Ki Young Ju, head of the analytics platform CryptoQuant, ran an intriguing experiment. He fed a language model every known email and post by Satoshi Nakamoto, then briefed it on the current state of crypto. Instead of cheering for high prices and adoption, the virtual Satoshi delivered harsh criticism: Bitcoin is losing its soul and turning into just another financial product.
Intermediaries Have Returned
What outraged the AI-Satoshi most was the situation with ETFs and corporations. Upon learning that exchange-traded funds hold 1.2 million BTC and MicroStrategy has accumulated 712,000 coins, the model called this re-intermediation — the return of the middlemen Bitcoin was designed to eliminate.
The logic of the “Digital Satoshi” is simple: if you don’t hold the private keys, you don’t own Bitcoin; you merely hold an IOU from a fund. People are trusting third parties again, failing to verify transactions themselves, and ignoring the asset’s utility as cash. This completely contradicts the white paper concept. Technically, the network works, but economically it has returned to what it fled from — banks, just in a new wrapper.
Censorship and Mining in the US
The second issue worrying the virtual creator even more than price is hashrate centralization. The total network power has reached 774 EH/s. Solo mining is dead, and public companies from the US control a third of all capacity.

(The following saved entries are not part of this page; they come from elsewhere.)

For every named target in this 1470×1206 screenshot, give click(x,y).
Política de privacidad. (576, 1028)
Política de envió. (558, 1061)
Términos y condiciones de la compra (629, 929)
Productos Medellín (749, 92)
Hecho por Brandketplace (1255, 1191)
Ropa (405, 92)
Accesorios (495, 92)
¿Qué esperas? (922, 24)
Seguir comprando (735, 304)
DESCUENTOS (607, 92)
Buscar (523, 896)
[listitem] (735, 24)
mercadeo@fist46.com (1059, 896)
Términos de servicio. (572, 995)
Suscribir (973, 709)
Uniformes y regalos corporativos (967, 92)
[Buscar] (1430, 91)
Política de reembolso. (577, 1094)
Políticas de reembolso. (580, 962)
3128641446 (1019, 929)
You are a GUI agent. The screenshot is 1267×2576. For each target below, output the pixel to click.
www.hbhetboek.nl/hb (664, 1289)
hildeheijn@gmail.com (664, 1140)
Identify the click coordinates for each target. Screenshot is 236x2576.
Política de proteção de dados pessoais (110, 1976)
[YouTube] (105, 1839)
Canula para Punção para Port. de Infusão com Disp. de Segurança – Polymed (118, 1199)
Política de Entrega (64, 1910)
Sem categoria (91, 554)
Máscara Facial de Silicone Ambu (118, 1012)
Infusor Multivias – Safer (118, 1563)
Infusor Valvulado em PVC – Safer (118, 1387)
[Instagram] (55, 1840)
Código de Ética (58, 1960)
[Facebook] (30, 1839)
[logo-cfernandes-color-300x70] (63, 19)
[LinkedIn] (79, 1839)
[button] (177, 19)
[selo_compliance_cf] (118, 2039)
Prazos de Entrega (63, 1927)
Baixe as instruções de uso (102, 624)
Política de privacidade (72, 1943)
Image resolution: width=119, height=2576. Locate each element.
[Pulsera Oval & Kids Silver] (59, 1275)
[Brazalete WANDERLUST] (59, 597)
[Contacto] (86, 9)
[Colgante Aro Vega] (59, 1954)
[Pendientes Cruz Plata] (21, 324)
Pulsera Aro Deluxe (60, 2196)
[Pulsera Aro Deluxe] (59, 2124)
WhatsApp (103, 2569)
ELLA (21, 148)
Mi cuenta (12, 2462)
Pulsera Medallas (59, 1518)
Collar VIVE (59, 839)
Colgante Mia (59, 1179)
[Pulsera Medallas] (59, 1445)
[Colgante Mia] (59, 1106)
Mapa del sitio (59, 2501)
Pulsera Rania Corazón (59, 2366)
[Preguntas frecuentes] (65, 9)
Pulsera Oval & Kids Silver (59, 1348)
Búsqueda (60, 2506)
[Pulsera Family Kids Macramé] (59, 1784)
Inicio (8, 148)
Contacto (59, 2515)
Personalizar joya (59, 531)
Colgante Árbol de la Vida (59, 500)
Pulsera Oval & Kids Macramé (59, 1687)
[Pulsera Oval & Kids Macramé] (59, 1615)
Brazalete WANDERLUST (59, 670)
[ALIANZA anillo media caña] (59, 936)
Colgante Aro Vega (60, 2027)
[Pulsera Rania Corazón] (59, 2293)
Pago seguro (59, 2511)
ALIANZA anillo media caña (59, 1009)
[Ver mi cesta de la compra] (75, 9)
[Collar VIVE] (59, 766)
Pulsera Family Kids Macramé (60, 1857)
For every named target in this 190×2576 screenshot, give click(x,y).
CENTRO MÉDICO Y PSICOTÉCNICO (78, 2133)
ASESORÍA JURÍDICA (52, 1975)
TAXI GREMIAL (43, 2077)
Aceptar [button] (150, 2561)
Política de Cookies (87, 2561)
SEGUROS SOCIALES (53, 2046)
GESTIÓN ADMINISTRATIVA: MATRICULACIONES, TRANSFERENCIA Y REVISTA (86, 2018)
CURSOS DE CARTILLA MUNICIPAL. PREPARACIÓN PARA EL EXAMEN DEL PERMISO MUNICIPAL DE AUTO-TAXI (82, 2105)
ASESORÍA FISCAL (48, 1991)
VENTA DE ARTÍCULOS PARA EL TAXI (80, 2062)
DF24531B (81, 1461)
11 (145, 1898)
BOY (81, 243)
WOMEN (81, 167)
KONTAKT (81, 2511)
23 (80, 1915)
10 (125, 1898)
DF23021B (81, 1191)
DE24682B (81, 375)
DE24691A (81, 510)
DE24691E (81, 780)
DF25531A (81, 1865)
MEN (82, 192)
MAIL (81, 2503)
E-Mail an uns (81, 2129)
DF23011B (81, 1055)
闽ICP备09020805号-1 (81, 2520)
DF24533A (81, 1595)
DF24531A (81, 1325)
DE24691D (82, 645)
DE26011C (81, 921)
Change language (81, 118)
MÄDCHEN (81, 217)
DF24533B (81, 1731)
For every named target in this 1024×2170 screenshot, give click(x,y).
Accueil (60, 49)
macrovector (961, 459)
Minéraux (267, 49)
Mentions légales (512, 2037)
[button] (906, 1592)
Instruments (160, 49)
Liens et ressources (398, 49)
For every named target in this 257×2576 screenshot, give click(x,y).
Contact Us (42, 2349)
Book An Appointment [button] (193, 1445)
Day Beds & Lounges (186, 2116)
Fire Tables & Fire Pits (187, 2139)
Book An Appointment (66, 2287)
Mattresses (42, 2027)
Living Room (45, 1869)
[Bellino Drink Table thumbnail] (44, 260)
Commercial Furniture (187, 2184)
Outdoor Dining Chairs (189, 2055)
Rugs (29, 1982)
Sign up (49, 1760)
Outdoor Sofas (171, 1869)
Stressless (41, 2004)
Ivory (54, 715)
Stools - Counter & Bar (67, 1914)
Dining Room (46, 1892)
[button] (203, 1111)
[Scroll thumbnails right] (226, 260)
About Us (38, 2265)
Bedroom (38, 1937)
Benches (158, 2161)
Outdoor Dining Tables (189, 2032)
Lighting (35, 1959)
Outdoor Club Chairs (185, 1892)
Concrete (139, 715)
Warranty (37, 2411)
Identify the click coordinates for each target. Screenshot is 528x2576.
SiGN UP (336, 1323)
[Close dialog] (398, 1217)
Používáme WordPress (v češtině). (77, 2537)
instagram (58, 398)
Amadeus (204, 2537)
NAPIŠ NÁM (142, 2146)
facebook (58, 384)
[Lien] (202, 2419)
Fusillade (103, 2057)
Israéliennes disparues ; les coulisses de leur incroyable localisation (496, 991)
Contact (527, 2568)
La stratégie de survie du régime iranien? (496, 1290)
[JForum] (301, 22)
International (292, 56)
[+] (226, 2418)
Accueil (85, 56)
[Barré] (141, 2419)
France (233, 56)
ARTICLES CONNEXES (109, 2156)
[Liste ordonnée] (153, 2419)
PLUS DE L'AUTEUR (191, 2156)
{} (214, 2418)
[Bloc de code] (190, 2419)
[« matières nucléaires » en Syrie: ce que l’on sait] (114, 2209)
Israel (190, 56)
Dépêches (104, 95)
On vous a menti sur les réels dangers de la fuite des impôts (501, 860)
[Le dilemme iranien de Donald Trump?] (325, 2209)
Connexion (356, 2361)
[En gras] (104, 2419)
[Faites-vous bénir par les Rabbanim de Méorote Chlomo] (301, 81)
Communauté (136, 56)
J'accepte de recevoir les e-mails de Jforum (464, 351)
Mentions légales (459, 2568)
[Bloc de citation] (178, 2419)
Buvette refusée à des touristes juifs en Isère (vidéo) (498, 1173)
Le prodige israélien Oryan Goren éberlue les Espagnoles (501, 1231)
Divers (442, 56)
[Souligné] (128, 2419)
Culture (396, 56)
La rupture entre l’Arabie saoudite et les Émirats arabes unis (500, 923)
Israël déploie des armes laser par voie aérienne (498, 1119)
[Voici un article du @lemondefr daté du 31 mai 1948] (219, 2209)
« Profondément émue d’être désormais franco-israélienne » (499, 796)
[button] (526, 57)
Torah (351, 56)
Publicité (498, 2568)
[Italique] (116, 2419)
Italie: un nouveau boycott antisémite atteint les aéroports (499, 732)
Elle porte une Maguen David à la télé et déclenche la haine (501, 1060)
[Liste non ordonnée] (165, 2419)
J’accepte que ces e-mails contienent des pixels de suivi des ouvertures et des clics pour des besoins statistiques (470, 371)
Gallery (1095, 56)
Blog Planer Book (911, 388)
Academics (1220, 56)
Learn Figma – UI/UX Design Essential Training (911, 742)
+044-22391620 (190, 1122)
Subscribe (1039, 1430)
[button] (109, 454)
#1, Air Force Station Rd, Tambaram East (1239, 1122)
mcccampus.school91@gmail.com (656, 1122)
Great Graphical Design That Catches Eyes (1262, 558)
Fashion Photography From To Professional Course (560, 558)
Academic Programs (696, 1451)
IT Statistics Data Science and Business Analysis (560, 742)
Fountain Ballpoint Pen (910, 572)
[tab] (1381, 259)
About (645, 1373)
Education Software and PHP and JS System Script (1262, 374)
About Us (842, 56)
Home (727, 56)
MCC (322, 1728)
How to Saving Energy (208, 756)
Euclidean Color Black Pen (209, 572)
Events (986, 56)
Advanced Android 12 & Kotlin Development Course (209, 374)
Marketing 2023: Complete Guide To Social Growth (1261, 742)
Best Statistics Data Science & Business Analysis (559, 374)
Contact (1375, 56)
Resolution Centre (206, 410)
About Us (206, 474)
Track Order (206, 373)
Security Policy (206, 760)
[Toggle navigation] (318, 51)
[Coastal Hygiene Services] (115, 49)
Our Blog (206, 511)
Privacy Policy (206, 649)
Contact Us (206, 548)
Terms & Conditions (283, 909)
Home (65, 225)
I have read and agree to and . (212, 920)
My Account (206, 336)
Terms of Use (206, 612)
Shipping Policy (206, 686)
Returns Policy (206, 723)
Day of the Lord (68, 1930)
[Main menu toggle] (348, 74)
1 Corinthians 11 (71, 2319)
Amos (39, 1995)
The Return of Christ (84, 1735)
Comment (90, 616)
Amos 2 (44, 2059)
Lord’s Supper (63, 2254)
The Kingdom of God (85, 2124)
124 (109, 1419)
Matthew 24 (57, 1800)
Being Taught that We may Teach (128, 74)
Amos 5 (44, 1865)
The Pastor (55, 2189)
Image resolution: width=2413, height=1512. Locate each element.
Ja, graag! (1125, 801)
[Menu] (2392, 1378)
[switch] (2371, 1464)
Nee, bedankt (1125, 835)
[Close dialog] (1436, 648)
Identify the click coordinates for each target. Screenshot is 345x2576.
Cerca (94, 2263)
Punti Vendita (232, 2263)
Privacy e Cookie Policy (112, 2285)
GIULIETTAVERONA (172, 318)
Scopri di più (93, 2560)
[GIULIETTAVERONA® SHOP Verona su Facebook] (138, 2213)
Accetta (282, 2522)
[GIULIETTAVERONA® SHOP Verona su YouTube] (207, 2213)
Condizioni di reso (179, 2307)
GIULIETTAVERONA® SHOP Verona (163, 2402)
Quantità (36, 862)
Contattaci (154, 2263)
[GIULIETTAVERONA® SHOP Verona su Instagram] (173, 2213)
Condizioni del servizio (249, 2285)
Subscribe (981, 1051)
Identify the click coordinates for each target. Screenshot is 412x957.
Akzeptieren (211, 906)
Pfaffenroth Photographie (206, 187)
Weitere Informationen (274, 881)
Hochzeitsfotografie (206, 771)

To the AI, this is a red flag. Public miners are vulnerable: shareholders or authorities can apply pressure. If the government wants to introduce transaction censorship or mandatory identity verification (KYC) at the protocol level, it now has the leverage to do so. Previously, geography and miner anonymity protected the network; now it is dominated by legal entities under American jurisdiction.
Identity Does Not Matter
Ki Young Ju tried to lighten the mood and asked the neural network what is written in the real Satoshi’s passport. The model behaved as dryly as possible, refusing to answer.
According to the AI, anonymity is not a bug, but a feature. If people knew the creator’s identity, they would discuss his biography rather than the code. In a trustless system, the author figure should be the most boring and inconspicuous part. Ki Young Ju himself summarized this later: “He is a boring man.”
At the end of the dialogue, the neural network asked a rhetorical question: do people even run their own nodes anymore, or have we finally delegated everything to service providers?